Passage ::
All of lore.kernel.org
 help / color / mirror / Atom feed
* Commiting files larger than 4 GB on Windows
@ 2017-03-15 13:00 Florian Adamus
  2017-03-15 13:48 ` Thomas Braun
  0 siblings, 1 reply; 9+ messages in thread
From: Florian Adamus @ 2017-03-15 13:00 UTC (permalink / raw)
  To: git

Hello,

I am managing my large files with the git-lfs-extension. Some of them were more than 4GB in size. After deleting one of those files from my working tree and do a normal git checkout I ended up with a somehow crippled file with a size of only 46 MB left.
For testing reasons I tried to commit a 4,3 GB file to my git repository without the LFS extension.
After checking out a different branch and switching back to the branch with the large file, I ended up with the same small file as mentioned before.
I already wrote a bug issues to Git for Windows and I was told that it is a problem with the git source code, which uses unsinged long, where it should use size_t.
For more information on the issue you can check the issue tracker of Git for Windows on github. Issue #1063
Is there a way to fix this problem?

[Saved entries]
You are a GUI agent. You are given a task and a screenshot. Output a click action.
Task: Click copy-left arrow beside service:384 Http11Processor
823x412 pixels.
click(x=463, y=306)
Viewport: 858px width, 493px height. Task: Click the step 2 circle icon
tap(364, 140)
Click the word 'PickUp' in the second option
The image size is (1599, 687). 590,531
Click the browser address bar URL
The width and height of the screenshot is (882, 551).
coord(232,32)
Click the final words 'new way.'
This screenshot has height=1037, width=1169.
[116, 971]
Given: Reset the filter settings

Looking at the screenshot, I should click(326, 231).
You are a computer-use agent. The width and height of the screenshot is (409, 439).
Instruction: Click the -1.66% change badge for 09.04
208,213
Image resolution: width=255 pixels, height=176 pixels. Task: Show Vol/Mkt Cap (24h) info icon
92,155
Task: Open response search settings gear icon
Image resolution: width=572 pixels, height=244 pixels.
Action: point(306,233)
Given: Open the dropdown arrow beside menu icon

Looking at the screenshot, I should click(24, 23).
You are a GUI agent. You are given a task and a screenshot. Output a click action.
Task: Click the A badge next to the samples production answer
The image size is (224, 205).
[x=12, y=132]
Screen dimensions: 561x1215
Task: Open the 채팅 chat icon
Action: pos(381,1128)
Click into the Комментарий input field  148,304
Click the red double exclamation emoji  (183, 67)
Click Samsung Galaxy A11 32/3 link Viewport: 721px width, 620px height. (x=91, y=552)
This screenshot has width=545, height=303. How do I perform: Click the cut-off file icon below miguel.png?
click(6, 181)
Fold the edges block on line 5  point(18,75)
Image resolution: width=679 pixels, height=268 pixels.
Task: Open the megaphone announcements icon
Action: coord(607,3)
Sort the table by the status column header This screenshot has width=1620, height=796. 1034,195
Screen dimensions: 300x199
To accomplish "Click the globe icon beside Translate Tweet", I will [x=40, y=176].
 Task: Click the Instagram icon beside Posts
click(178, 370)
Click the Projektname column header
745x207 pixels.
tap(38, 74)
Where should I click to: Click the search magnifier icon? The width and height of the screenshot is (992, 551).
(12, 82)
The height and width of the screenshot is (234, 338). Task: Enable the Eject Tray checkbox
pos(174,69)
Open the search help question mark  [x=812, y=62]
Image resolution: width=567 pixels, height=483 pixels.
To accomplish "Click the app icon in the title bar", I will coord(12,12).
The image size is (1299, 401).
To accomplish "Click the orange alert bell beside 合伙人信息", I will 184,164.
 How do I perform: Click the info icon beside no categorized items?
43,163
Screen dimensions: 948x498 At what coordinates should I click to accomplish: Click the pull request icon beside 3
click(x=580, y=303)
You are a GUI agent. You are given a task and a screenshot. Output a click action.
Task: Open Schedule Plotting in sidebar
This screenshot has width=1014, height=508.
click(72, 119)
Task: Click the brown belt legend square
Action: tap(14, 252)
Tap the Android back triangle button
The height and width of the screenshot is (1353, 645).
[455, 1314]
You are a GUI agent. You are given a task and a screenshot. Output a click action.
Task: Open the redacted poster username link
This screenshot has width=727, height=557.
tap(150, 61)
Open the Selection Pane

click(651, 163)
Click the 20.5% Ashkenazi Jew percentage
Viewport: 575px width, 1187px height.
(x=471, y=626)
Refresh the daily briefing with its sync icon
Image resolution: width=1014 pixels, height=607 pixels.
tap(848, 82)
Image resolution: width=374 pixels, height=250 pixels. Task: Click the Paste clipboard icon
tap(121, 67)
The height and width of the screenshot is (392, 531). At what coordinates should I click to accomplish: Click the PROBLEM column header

Stated task A ::
Answer these questions about the post about committing files larger than 4 GB on Windows, one line each:
(i) Which extension does the poster use to manage large files?
(ii) What was the size of the file the poster committed for testing without that extension?
(iii) What issue number does the poster give for the Git for Windows tracker?
Stated task B :: Tally the lines of the saved entries that contain the string "should", treating case as significant, and give only the number.
The post and the saved entries were drawn from separate sources.

Response A ::
(i) The git-lfs-extension.
(ii) 4,3 GB.
(iii) #1063.

Response B :: 5